Als talenman heb ik minder positieve associaties bij het woordje lean en het gerenommeerde woordenboek dat ik al sinds mijn middelbareschooltijd in gebruik heb, The concise Oxford dictionary, bevestigt deze sceptische bijgedachten. De eerste betekenis van het woordje lean als bijvoeglijk naamwoord is, - en ik vertaal nu zelf weer uit het Engels: dun, mager, on-voedzaam, van arme kwaliteit en schaars. Dit woordbetekenisveld wordt toegepast op bijvoorbeeld lichaam, oogst, jaren, dieet. De positieve (en tweede) betekenis van het woord is van toepassing op vlees, te weten niet vet, spierrijk vlees. En daar zal de link dus vandaan komen voor het lean-managementprogramma. (Lean als werkwoord betekent vertaald leunen, maar deze betekenis is in dit verband niet direct van toepassing.)
In de wandelgangen wordt soms misnoegd gesproken van een verkapte bezuinigingsoperatie en gezegd dat lean sturen en opereren tot een verschraling van de organisatiecultuur leidt. Inktbroeder Henk Benders schreef er op Ons Plein al een kritische blog over. De waarheid zal wel ergens in het midden liggen: wegsnijden van zieke (bureaucratische) delen binnen onze organisatie, daar kan niemand iets op tegen hebben, behalve de collega’s die (deels) overbodig werk uitvoeren natuurlijk. Maar wegsnijden van vitale delen, en daar reken ik weliswaar geld kostende maar uiteenlopende organisatiecultuur bevorderende activiteiten of voorzieningen onder, is natuurlijk slecht voor de gezondheid van het instituut en dus niet ongevaarlijk voor het voortbestaan ervan.
Het woordje lean roept ambivalente gevoelens en gedachten op en daarom stel ik voor om het te vervangen door het woordje slim.

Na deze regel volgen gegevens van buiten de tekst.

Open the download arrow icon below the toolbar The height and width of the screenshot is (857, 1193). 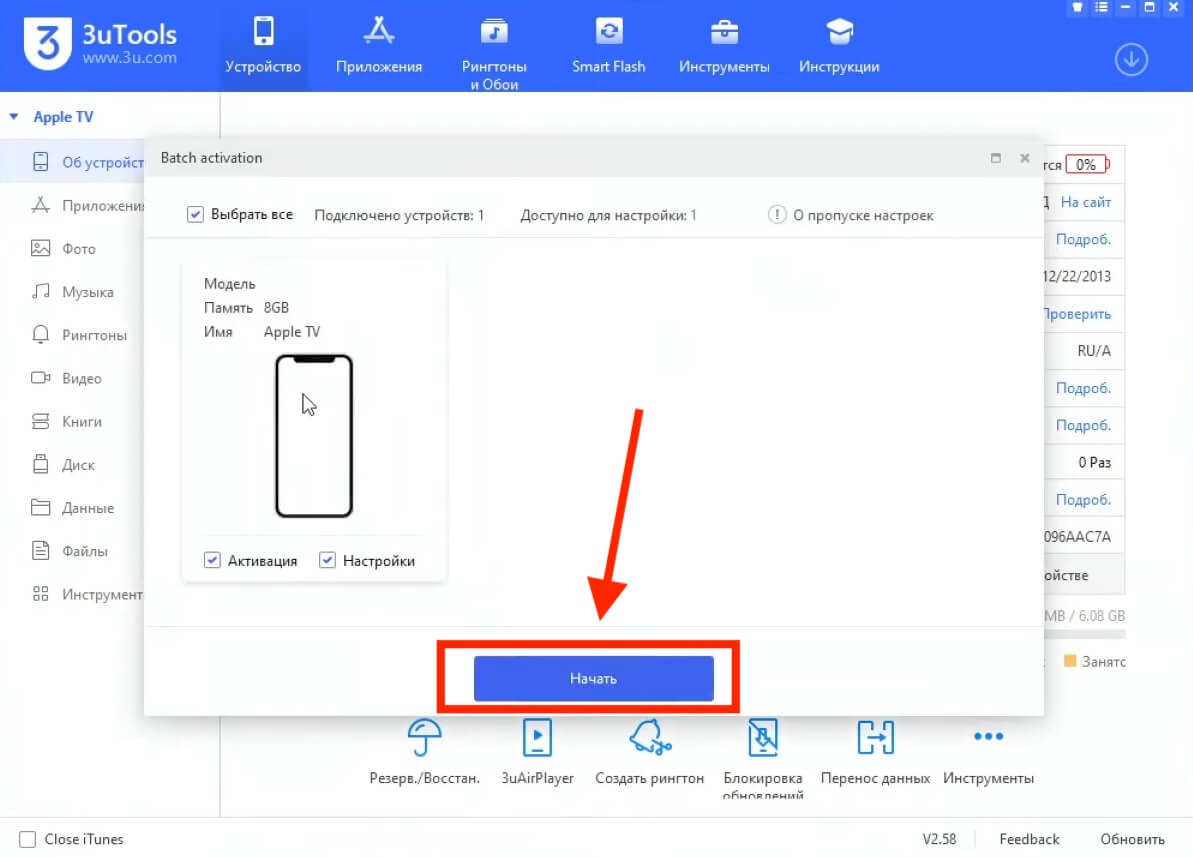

Dan zijn we gelijk ook van dat vervelende Engels af dat onze (management)taal teistert.  Ofschoon slim behalve een positieve ook een pejoratieve betekenis heeft in de zin van schuin. In timmerliedenjargon: die deurpost staat slim. Toch is er nog meer aan de hand met dat slim. Maar daarover een volgende keer meer.